[WRITTEN EXERCISE] Return every line of the listing below verbatim, with no changes.

[Collection entries]
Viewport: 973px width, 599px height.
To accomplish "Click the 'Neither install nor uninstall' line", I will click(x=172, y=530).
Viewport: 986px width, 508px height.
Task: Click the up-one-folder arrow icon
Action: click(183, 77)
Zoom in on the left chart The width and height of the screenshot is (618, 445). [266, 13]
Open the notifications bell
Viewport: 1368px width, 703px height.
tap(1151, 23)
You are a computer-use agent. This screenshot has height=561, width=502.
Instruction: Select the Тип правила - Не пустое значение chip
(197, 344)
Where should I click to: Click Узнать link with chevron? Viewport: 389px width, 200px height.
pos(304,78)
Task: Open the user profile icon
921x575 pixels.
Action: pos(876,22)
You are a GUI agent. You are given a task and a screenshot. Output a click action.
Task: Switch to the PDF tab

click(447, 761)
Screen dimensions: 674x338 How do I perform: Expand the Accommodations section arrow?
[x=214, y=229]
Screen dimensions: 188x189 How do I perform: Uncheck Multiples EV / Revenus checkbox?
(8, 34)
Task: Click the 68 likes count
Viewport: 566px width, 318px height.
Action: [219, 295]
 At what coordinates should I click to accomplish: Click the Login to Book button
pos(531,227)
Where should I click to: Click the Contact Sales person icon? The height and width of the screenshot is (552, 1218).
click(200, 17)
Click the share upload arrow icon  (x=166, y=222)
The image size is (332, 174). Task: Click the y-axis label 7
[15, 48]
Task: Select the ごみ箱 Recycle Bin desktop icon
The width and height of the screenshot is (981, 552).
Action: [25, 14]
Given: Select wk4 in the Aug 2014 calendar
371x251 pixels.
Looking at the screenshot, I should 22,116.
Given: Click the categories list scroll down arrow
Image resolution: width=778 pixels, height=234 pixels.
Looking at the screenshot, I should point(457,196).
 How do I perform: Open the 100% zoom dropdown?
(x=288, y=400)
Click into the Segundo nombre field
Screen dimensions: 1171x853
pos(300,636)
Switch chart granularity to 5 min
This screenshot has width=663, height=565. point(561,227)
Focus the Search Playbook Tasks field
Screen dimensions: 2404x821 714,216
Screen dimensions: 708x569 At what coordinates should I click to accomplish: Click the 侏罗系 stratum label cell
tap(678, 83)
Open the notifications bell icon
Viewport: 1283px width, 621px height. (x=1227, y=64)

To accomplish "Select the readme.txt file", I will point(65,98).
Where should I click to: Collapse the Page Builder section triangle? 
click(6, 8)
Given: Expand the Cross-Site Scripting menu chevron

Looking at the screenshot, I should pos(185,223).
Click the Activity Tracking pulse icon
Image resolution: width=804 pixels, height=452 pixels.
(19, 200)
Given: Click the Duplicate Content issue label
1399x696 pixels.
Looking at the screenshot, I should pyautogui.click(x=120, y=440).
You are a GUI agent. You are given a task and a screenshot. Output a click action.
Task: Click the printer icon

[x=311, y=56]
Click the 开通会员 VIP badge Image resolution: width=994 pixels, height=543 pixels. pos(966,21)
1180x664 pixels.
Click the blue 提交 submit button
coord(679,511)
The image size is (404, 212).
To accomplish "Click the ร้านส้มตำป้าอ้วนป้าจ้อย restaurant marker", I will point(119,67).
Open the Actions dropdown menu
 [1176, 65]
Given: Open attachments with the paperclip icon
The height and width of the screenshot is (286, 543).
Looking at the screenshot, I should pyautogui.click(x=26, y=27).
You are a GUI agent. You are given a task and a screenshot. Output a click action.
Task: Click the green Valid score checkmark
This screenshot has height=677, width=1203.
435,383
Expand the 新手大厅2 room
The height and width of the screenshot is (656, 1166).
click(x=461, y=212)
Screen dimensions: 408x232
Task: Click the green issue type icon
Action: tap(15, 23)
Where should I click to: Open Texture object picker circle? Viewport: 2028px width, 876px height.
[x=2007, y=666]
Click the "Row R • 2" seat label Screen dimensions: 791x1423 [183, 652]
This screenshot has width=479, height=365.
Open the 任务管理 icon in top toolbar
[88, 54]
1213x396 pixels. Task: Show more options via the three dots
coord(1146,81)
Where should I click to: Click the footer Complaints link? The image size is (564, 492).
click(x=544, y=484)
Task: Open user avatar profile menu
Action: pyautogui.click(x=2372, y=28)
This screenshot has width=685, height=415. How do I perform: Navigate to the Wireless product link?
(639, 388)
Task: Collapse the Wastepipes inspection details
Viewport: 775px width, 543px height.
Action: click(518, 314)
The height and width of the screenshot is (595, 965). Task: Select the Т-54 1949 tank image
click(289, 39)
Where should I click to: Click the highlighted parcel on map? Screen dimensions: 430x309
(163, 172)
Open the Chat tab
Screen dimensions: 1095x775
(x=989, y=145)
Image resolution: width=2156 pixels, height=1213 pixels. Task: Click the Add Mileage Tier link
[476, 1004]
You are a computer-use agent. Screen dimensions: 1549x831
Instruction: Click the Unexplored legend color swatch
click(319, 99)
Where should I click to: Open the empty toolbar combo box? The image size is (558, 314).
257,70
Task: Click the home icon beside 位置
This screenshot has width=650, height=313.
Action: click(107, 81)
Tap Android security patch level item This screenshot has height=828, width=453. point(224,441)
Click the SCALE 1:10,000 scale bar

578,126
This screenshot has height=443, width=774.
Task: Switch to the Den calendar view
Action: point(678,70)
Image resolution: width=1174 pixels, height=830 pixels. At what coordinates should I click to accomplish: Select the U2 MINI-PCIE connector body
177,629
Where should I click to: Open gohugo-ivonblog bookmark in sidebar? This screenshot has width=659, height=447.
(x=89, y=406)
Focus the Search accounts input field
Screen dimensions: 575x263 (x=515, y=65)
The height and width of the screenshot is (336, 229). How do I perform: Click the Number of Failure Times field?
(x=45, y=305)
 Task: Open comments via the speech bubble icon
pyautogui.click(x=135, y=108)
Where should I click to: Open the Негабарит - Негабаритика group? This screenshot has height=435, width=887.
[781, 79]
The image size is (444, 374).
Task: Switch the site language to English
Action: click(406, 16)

[OUTPUT FOR THIS TASK]
Viewport: 973px width, 599px height.
To accomplish "Click the 'Neither install nor uninstall' line", I will click(x=172, y=530).
Viewport: 986px width, 508px height.
Task: Click the up-one-folder arrow icon
Action: click(183, 77)
Zoom in on the left chart The width and height of the screenshot is (618, 445). [266, 13]
Open the notifications bell
Viewport: 1368px width, 703px height.
tap(1151, 23)
You are a computer-use agent. This screenshot has height=561, width=502.
Instruction: Select the Тип правила - Не пустое значение chip
(197, 344)
Where should I click to: Click Узнать link with chevron? Viewport: 389px width, 200px height.
pos(304,78)
Task: Open the user profile icon
921x575 pixels.
Action: pos(876,22)
You are a GUI agent. You are given a task and a screenshot. Output a click action.
Task: Switch to the PDF tab

click(447, 761)
Screen dimensions: 674x338 How do I perform: Expand the Accommodations section arrow?
[x=214, y=229]
Screen dimensions: 188x189 How do I perform: Uncheck Multiples EV / Revenus checkbox?
(8, 34)
Task: Click the 68 likes count
Viewport: 566px width, 318px height.
Action: [219, 295]
 At what coordinates should I click to accomplish: Click the Login to Book button
pos(531,227)
Where should I click to: Click the Contact Sales person icon? The height and width of the screenshot is (552, 1218).
click(200, 17)
Click the share upload arrow icon  (x=166, y=222)
The image size is (332, 174). Task: Click the y-axis label 7
[15, 48]
Task: Select the ごみ箱 Recycle Bin desktop icon
The width and height of the screenshot is (981, 552).
Action: [25, 14]
Given: Select wk4 in the Aug 2014 calendar
371x251 pixels.
Looking at the screenshot, I should 22,116.
Given: Click the categories list scroll down arrow
Image resolution: width=778 pixels, height=234 pixels.
Looking at the screenshot, I should point(457,196).
 How do I perform: Open the 100% zoom dropdown?
(x=288, y=400)
Click into the Segundo nombre field
Screen dimensions: 1171x853
pos(300,636)
Switch chart granularity to 5 min
This screenshot has width=663, height=565. point(561,227)
Focus the Search Playbook Tasks field
Screen dimensions: 2404x821 714,216
Screen dimensions: 708x569 At what coordinates should I click to accomplish: Click the 侏罗系 stratum label cell
tap(678, 83)
Open the notifications bell icon
Viewport: 1283px width, 621px height. (x=1227, y=64)

To accomplish "Select the readme.txt file", I will point(65,98).
Where should I click to: Collapse the Page Builder section triangle? 
click(6, 8)
Given: Expand the Cross-Site Scripting menu chevron

Looking at the screenshot, I should pos(185,223).
Click the Activity Tracking pulse icon
Image resolution: width=804 pixels, height=452 pixels.
(19, 200)
Given: Click the Duplicate Content issue label
1399x696 pixels.
Looking at the screenshot, I should pyautogui.click(x=120, y=440).
You are a GUI agent. You are given a task and a screenshot. Output a click action.
Task: Click the printer icon

[x=311, y=56]
Click the 开通会员 VIP badge Image resolution: width=994 pixels, height=543 pixels. pos(966,21)
1180x664 pixels.
Click the blue 提交 submit button
coord(679,511)
The image size is (404, 212).
To accomplish "Click the ร้านส้มตำป้าอ้วนป้าจ้อย restaurant marker", I will point(119,67).
Open the Actions dropdown menu
 [1176, 65]
Given: Open attachments with the paperclip icon
The height and width of the screenshot is (286, 543).
Looking at the screenshot, I should pyautogui.click(x=26, y=27).
You are a GUI agent. You are given a task and a screenshot. Output a click action.
Task: Click the green Valid score checkmark
This screenshot has height=677, width=1203.
435,383
Expand the 新手大厅2 room
The height and width of the screenshot is (656, 1166).
click(x=461, y=212)
Screen dimensions: 408x232
Task: Click the green issue type icon
Action: tap(15, 23)
Where should I click to: Open Texture object picker circle? Viewport: 2028px width, 876px height.
[x=2007, y=666]
Click the "Row R • 2" seat label Screen dimensions: 791x1423 [183, 652]
This screenshot has width=479, height=365.
Open the 任务管理 icon in top toolbar
[88, 54]
1213x396 pixels. Task: Show more options via the three dots
coord(1146,81)
Where should I click to: Click the footer Complaints link? The image size is (564, 492).
click(x=544, y=484)
Task: Open user avatar profile menu
Action: pyautogui.click(x=2372, y=28)
This screenshot has width=685, height=415. How do I perform: Navigate to the Wireless product link?
(639, 388)
Task: Collapse the Wastepipes inspection details
Viewport: 775px width, 543px height.
Action: click(518, 314)
The height and width of the screenshot is (595, 965). Task: Select the Т-54 1949 tank image
click(289, 39)
Where should I click to: Click the highlighted parcel on map? Screen dimensions: 430x309
(163, 172)
Open the Chat tab
Screen dimensions: 1095x775
(x=989, y=145)
Image resolution: width=2156 pixels, height=1213 pixels. Task: Click the Add Mileage Tier link
[476, 1004]
You are a computer-use agent. Screen dimensions: 1549x831
Instruction: Click the Unexplored legend color swatch
click(319, 99)
Where should I click to: Open the empty toolbar combo box? The image size is (558, 314).
257,70
Task: Click the home icon beside 位置
This screenshot has width=650, height=313.
Action: click(107, 81)
Tap Android security patch level item This screenshot has height=828, width=453. point(224,441)
Click the SCALE 1:10,000 scale bar

578,126
This screenshot has height=443, width=774.
Task: Switch to the Den calendar view
Action: point(678,70)
Image resolution: width=1174 pixels, height=830 pixels. At what coordinates should I click to accomplish: Select the U2 MINI-PCIE connector body
177,629
Where should I click to: Open gohugo-ivonblog bookmark in sidebar? This screenshot has width=659, height=447.
(x=89, y=406)
Focus the Search accounts input field
Screen dimensions: 575x263 (x=515, y=65)
The height and width of the screenshot is (336, 229). How do I perform: Click the Number of Failure Times field?
(x=45, y=305)
 Task: Open comments via the speech bubble icon
pyautogui.click(x=135, y=108)
Where should I click to: Open the Негабарит - Негабаритика group? This screenshot has height=435, width=887.
[781, 79]
The image size is (444, 374).
Task: Switch the site language to English
Action: click(406, 16)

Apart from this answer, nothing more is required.